Jan 10 1994
From The Space Library
The crew for the STS-66 mission aboard Atlantis in the fall of 1994 was selected. Air Force Lieutenant Colonel Donald R. McMonagle was to command the mission, called ATLAS-03. This third Atmospheric Laboratory for Applications and Science (ATLAS) mission would continue Spacelab studies of solar energy effects on the Earth's climate and environment. USAF Major Curtis L. Brown, Jr., was named pilot; Scott E. Parazynski, M.D., Joseph R. Tanner, and ESA astronaut Jean-Francois Clervoy, mission specialists; and Ellen Ochoa, Ph.D., payload commander. Tasks included the CRISTA-SPAS Cryogenic Infrared Spectrometer Telescope for Atmosphere on the Shuttle Pallet Satellite, jointly with Germany. (NASA Release 94-4; Def Daily, Jan 12/94)
The crew for the STS-67 mission aboard Columbia for late 1994 was announced. Stephen S. Oswald was to command the Astro-2 astronomy mission to study the far ultraviolet (UV) spectra of faint astronomical objects and polarization of UV light from hot stars and galaxies. USAF Major William G. Gregory was named pilot, Navy Lieutenant Commander Wendy B. Lawrence mission specialist, Ronald A. Parise and Samuel T. Durrance payload specialists, Tamara E. Jernigan payload commander, and [[John M. Grunsfeld] mission specialist.
A flight plan change seven months before the Mars Observer launch may have caused the craft's failure. Its propellant tanks were pressurized not five days after launch but eleven months into the flight as it reached Mars, there-by apparently causing a catastrophic rupture in a fuel line that spun the craft out of control. Pressuration, needed to fire the braking rockets to put the craft into orbit around Mars, involves opening previously closed valves and releasing high-pressure helium to squeeze the hydrazine fuel and nitrogen tetroxide oxidizer from separate tanks to mix and ignite. Minute amounts of condensed oxidizer possibly reached the hydrazine fuel, ignited, and ruptured the pipes, which released propellant into space and caused the uncontrolled spin. Peter G. Wilhelm, director of the Naval Center for Space Technology, a panel member who focused on the propulsion system, said that the team debated the change extensively, and JPL project manager Glenn E. Cunningham stated that the team considered and rejected an option to change valves as too costly and slow, and as a procedure that might have meant missing the 1992 launch window, thus requiring a two-year launch delay. (W Post, Jan 10/94)

---

#### DIRECTIONS
a) Does the 1994 space chronology support each statement? Give yes or no for each, with the deciding words of the chronology quoted exactly. (i) Ellen Ochoa was named payload commander for STS-66. (ii) The Mars Observer propellant tanks were pressurized five days after launch. (iii) Stephen S. Oswald was to command the Astro-2 mission.
b) Pick up the 1994 space chronology right after its final sentence and carry it on.
The data that comes next is separate material, apart from the 1994 space chronology.

#### RECORD SET
---

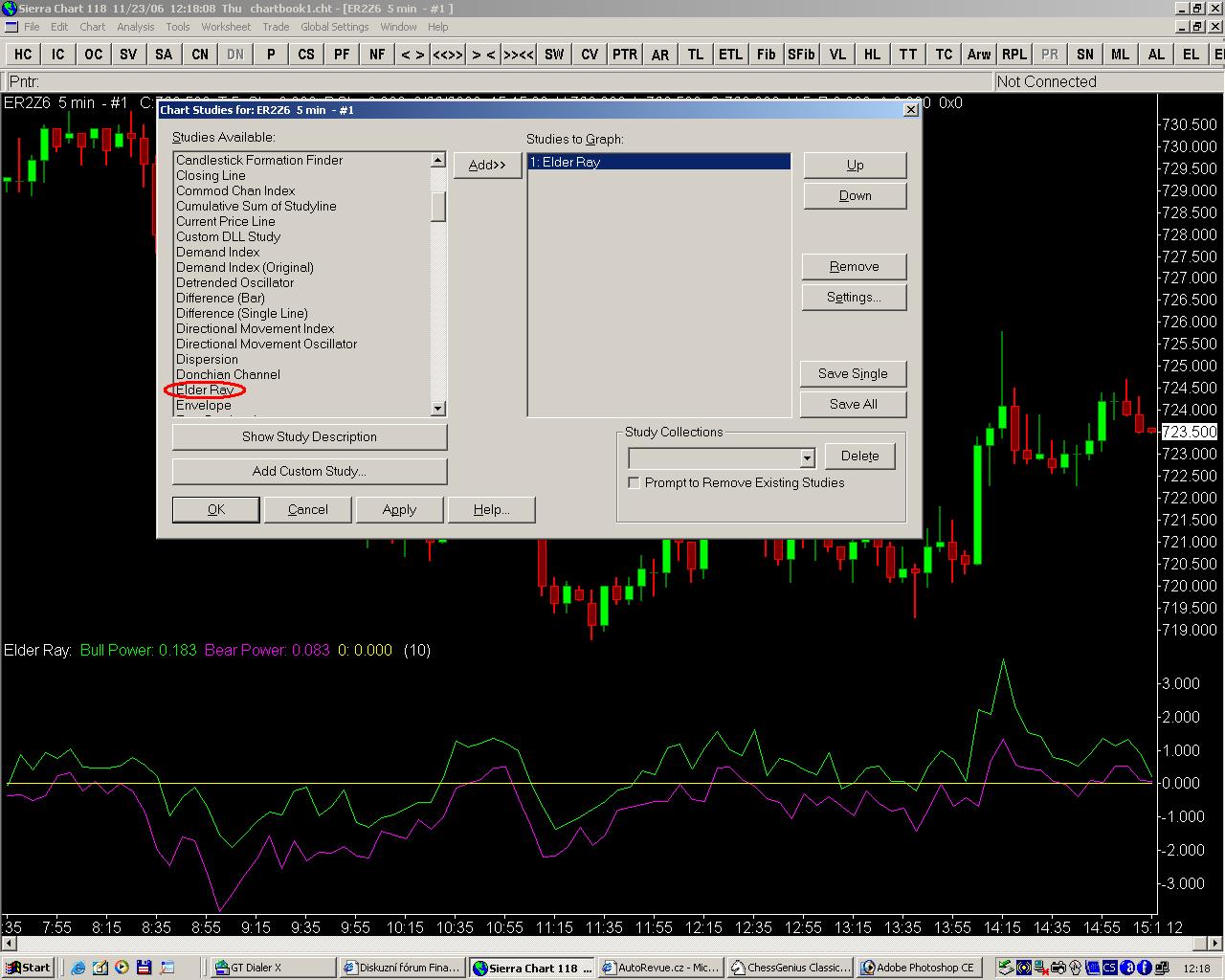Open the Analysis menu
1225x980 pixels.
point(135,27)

---

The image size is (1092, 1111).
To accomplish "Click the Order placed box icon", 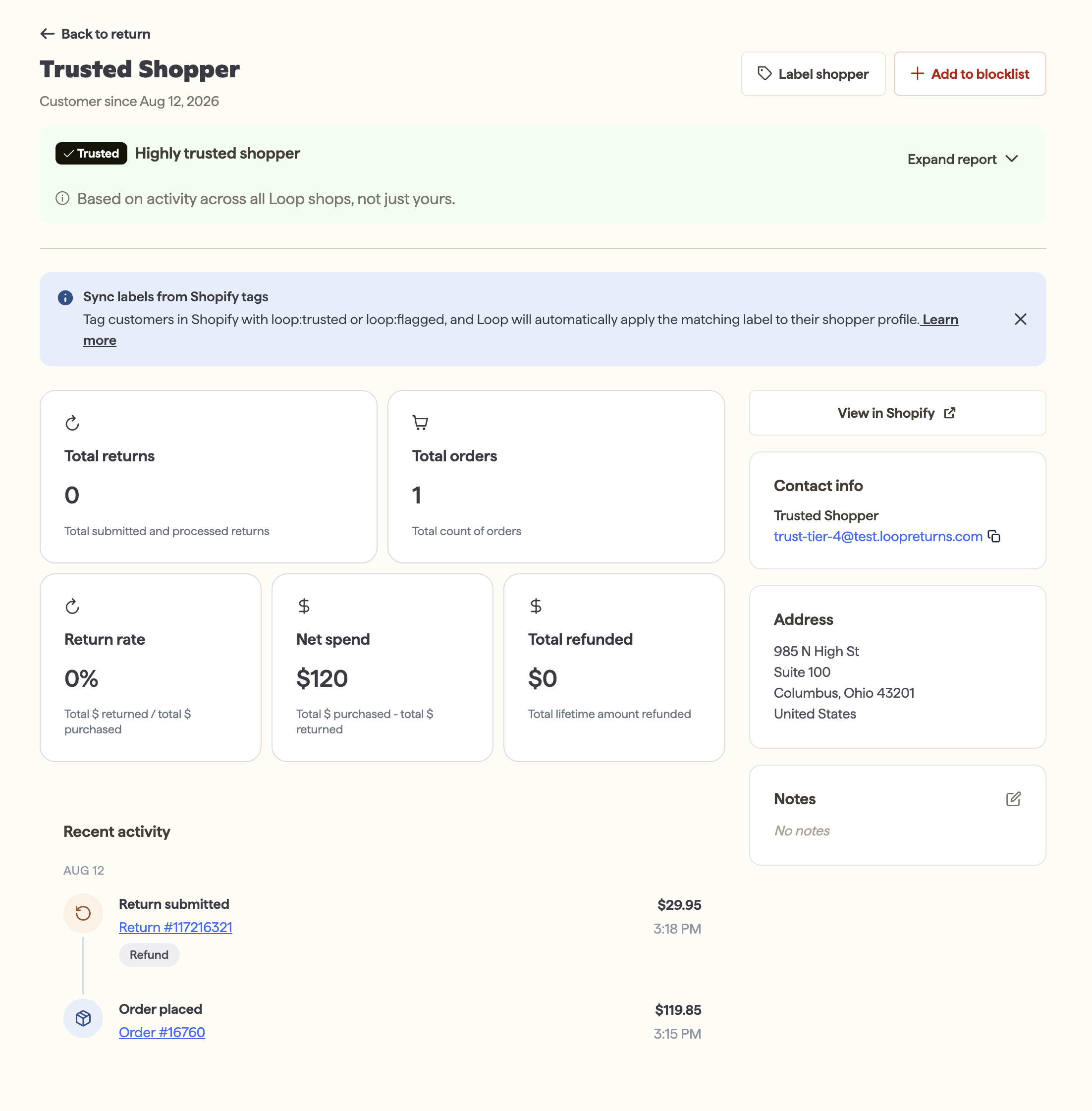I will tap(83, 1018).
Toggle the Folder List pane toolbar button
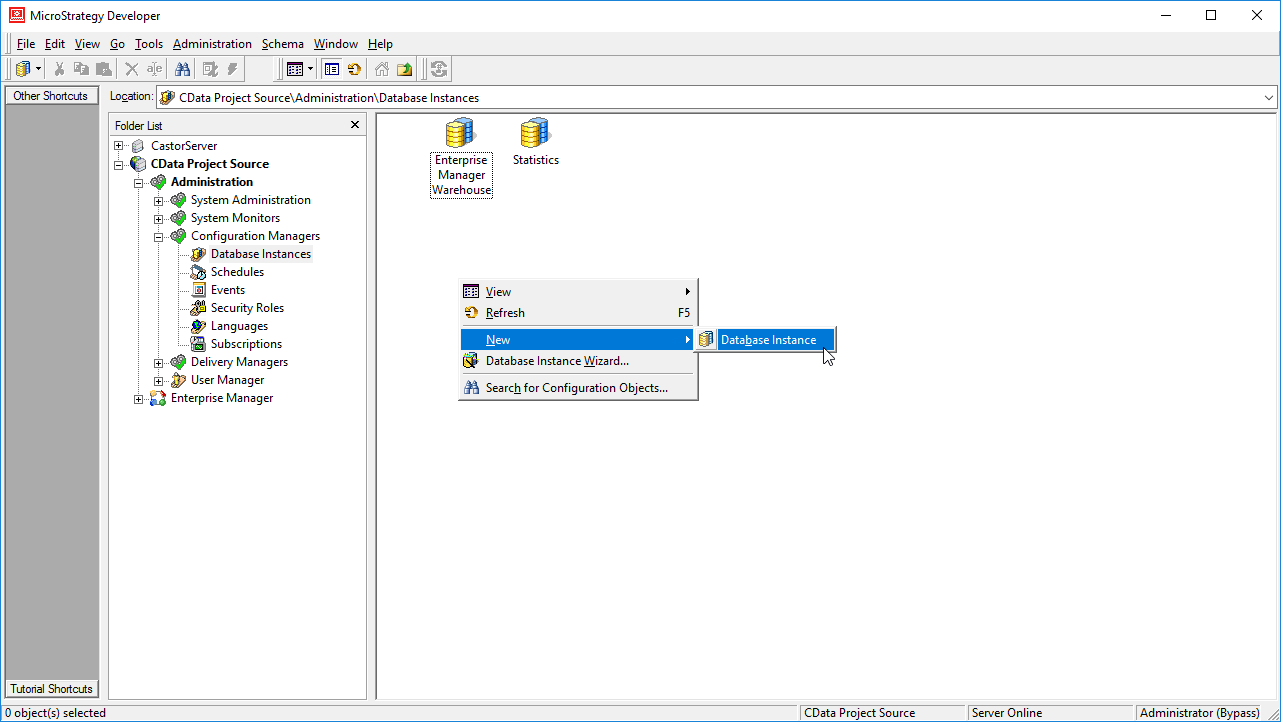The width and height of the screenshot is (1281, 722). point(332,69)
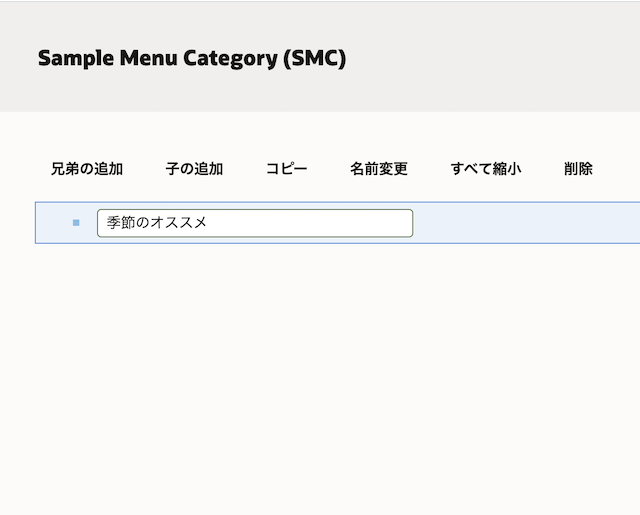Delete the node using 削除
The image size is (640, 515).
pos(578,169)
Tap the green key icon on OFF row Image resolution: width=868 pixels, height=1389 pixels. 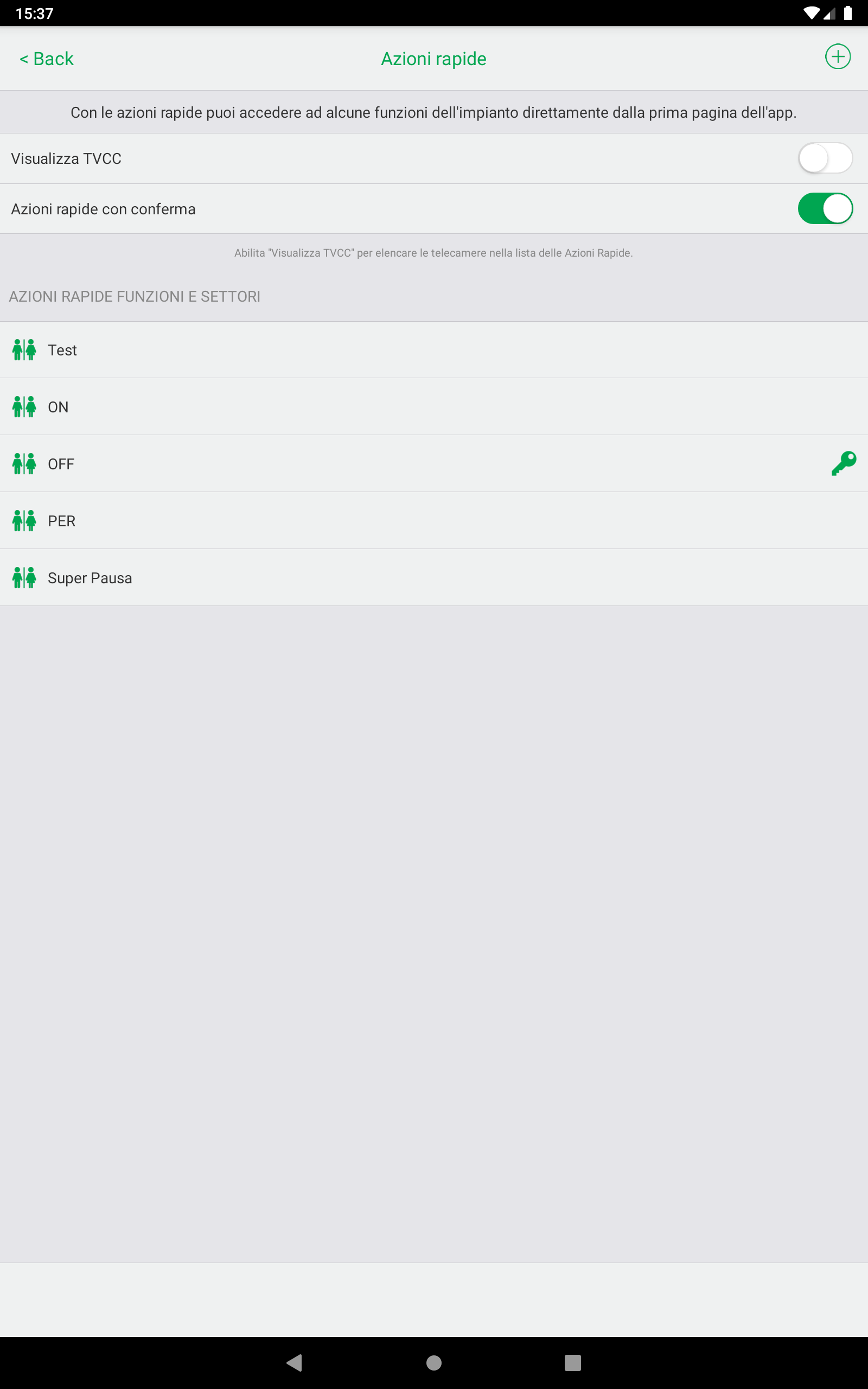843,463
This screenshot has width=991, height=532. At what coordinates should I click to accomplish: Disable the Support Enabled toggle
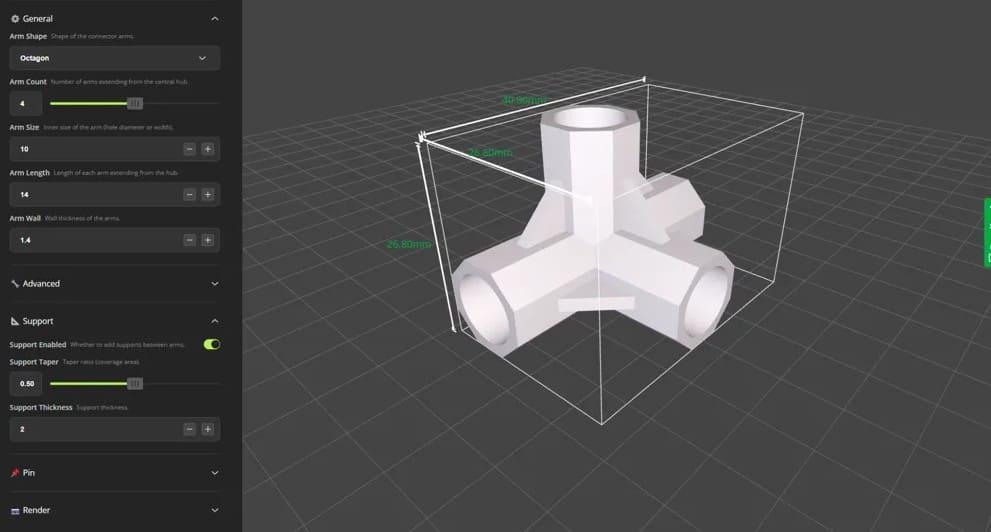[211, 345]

---

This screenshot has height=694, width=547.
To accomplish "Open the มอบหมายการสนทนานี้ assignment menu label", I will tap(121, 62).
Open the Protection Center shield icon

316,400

---

#### TASK-BY-TASK ANSWERS
a)
(i) Yes: "Ellen Ochoa, Ph.D., payload commander"
(ii) No: "pressurized not five days after launch but eleven months into the flight"
(iii) Yes: "Stephen S. Oswald was to command the Astro-2 astronomy mission"

b)
Three unmanned supply craft were scheduled to visit Mir during this mission. A U.S.-Russian agreement signed in December worth $400 million to Russia over the next four years called for up to 10 U.S. Shuttle flights to Mir. (AP, Jan 8/94; UPI, Jan 8/94; Reuters, Jan 8/94)
Martin Marietta Corporation announced it would not claim a $21.3 million on-orbit performance fee and would return $17 million already received because of the failure of the Mars Observer craft. The total cost of the craft and its instrument cargo was $1 billion. Referring to the presumed explosion caused by a change in the flight plan with an 11-month delay in pressurizing a system, discussed in the four-volume report but omitted in news media interviews, Dr. Timothy Coffey, director of research at the Naval Research Laboratory and leader of the panel investigating the failure, said that "had JPL been more closely involved with Martin Marietta in the development of the spacecraft, it is conceivable this issue would have been identified earlier." (NY Times, Jan 11/94; W Post, Jan 11/94)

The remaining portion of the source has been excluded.